Com nenhum parente mais próximo e vivo, o jeito foi me enviarem para um orfanato de uma cidadezinha bem pequena chamada Borá, de quase oitocentas e cinquenta pessoas
Neste lugar vivi meus piores momentos. Era obrigada a trabalhar para meu próprio sustento, pois a diretora sempre dizia que se eu não ajudasse era rua da amargura.
Sem saída e de menor, fazia de tudo um pouco, desde varrer, passar pano, lavar louça, limpar os inúmeros quartos das crianças mais novas, servir os alimentos aos tais... até fazer alguns tipos de comidas.
Apanhava quase todos os dias pelas mais diversas coisas... Por não ter limpado direito um lugar.
Por uma criança que estivesse cuidando começasse a chorar. Por dormir um pouco mais. Por atrapalhar alguém mais velho com uma pergunta... e assim por diante.
Eu não sabia o que era um sentimento de carinho e afeição, um gesto de bondade ou o tal do amor ao proximo. Era sempre tratada como qualquer coisa, me diziam que eu não valia nada e nunca valeria, que meus pais haviam morrido por desgosto em ter uma filha como eu, que meus tios se mataram por terem que me aturar. Por ter sido expulsa do último lar por ser uma escória da sociedade.

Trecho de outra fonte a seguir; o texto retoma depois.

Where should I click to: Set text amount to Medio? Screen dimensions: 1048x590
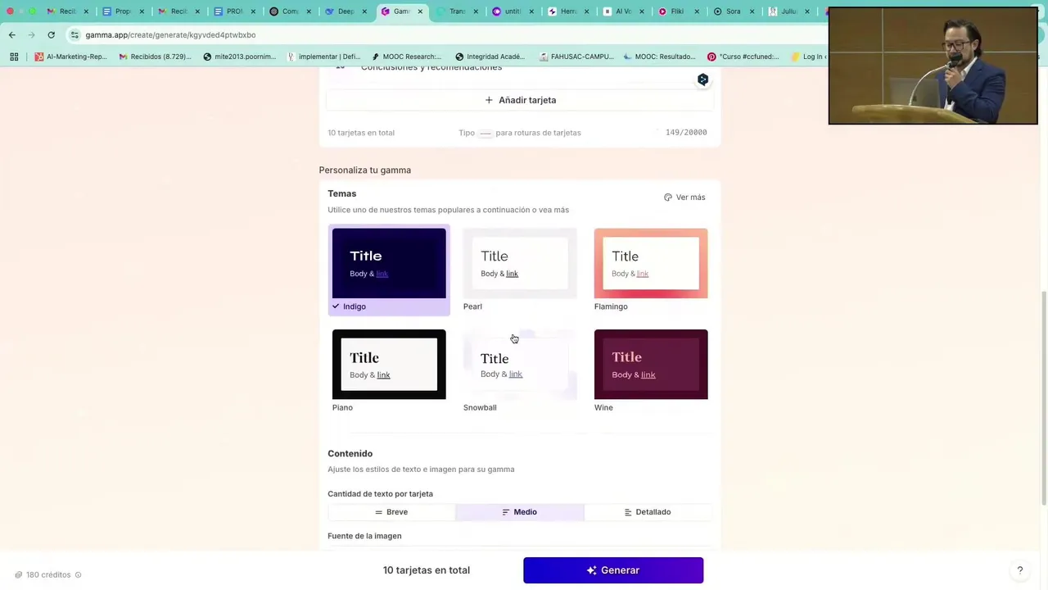point(520,512)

Chorava todo o fim do expediente, não entendia a causa de ter que passar por tudo aquilo. Toda a noite quando ia dormir falava com Deus. Perguntava a Ele do porque eu vivia daquele jeito? Se tudo o que os outros falavam de mim era verdade? Se eu sempre iria sofrer... e que se a resposta fosse sim, se Ele pedia me levar deste mundo, pois apesar de nova já estava cansada demais de tudo e queria um pouco de alívio.

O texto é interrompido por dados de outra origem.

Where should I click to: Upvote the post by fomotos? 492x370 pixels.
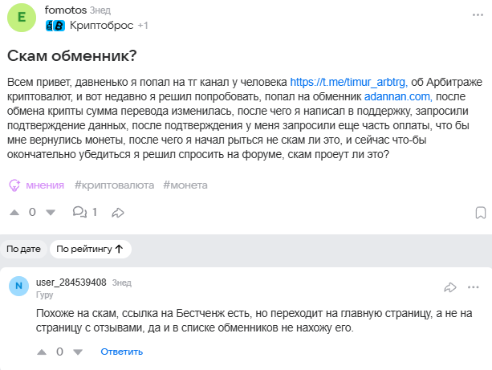pos(14,213)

Apesar de sempre fazer as mesmas perguntas a Deus, esse era o único momento em que me sentia um pouco melhor, pois quase sempre Papai me respondia, me fazendo lembrar de passagens do livro dEle, de histórias que eu escutava de desconhecidos que iam para o orfanato adotar as crianças e tal.
Conheci a Deus quando ainda morava com o tio ranzinza. Toda a noite depois que ele jantava, sentava na frente de sua enorme Tv e colocava em seus programas de esporte, todavia sempre dormia quando começava um programa de louvor e pregações.
Aquele era o momento que eu tinha para assistir sem ele saber ou era castigada. De longe assistia até o final as músicas e as palavras que os homens e mulheres diziam.
Era bom poder ouvir e aprender sobre os caminhos e planos de Deus. Hoje, morando onde moro, não vejo mais televisão, mas sempre me recordo de cada coisinha que aprendia na época, na casa do tio ranzinza.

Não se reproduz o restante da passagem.